Sausage Industry In Danger

A video suggesting that the intake of sausage is inimical to the health of people, is crumbling the sausage industry in Ghana, producers have said.

According to the Ghana Association of Sausage Producers (GASP), since the erroneous information contained in the video went viral five months ago, some schools in the country had banned the intake of sausage in their menu.

Additionally, operators of food joints, especially the khebab sellers have reduced the purchase of sausage since consumers were no longer interested in its consumption.

The GASP had, therefore, called on government to treat the ongoing broadcast as a national issue, else the livelihood of about 1,500 workers would be destroyed.

Speaking to the Daily Graphic, the President of GASP, Mr Mekafui Segbawu, said since the video that sought to depict that sick and dead pigs were used in the production process of sausage went viral on the social media, the operations of the sausage industry in the country had reduced drastically, forcing the owners of the business to trim down their labour force.

“I own Spelding Foods at Achimota in Accra which employs about 63 people but as I speak to you, I have sent home 40 people because business has been bad. Our customers, especially the khebab boys are complaining that the sausages are not being purchased anymore,” he said.

Background

Earlier this year, a video broadcast of how sausages were being produced in Ghana went viral in the social media.

The video, which was first aired on health issues on NET 2 TV, sought to demonstrate that the carcasses of dirty slaughtered pigs and other animals were used in the production of sausages.

The Food and Drugs Authority (FDA), in a press statement, condemned the video, describing it as inaccurate and mischievous.

According to FDA, the video was a doctored clip meant to deliberately misinform Ghanaians about sausages.

Impact of the video

According to Mr Segbawu, the video had not only caused sales to drop severely, but was also creating fear and panic among consumers.

“As I speak to you, members of the Association have sent home more than half of their workers because they are running at a loss. Some of them are thinking of closing down,” he said.

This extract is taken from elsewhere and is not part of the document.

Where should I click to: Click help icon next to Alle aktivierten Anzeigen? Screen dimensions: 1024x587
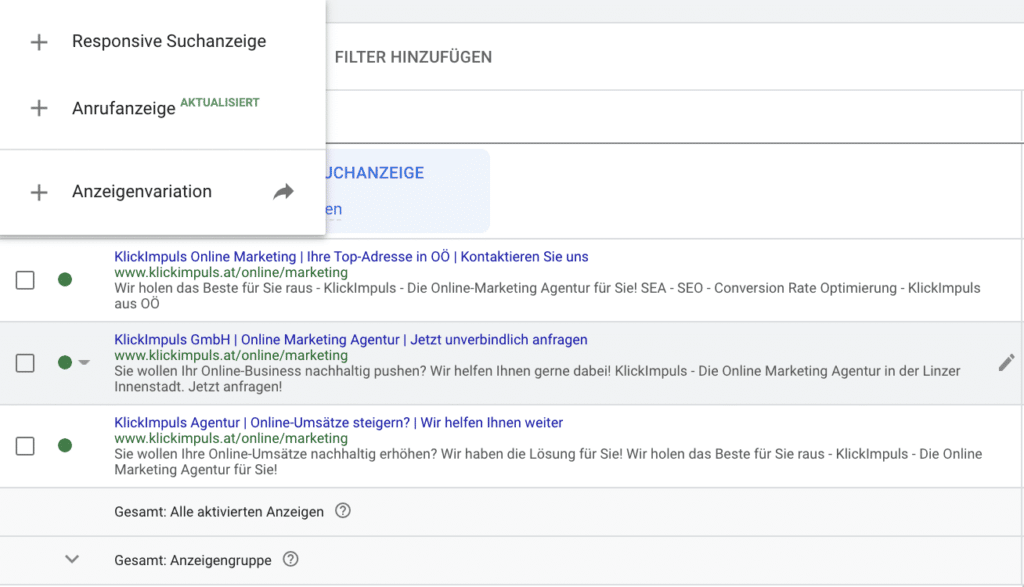click(343, 511)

Mr Segbawu said although the issue had been taken to the FDA, which had come out to discredit the video, the erroneous information still remained high as the alleged perpetrator of the video continued to misinform the public.

He said the material in question was an edited version of the manufacturing process of a foreign meat processing company and did not reflect the true and fair picture of how sausages were manufactured by GASP members.

Khebab seller

A khebab seller at the Kasoa Market, Mr Eric Dojuma, said customers were no longer interested in buying the product because they claimed to have watched the video.

The situation, he said, had forced him and some of his colleagues to shift business from sausages to other meat products since the selling of sausages was not profitable anymore.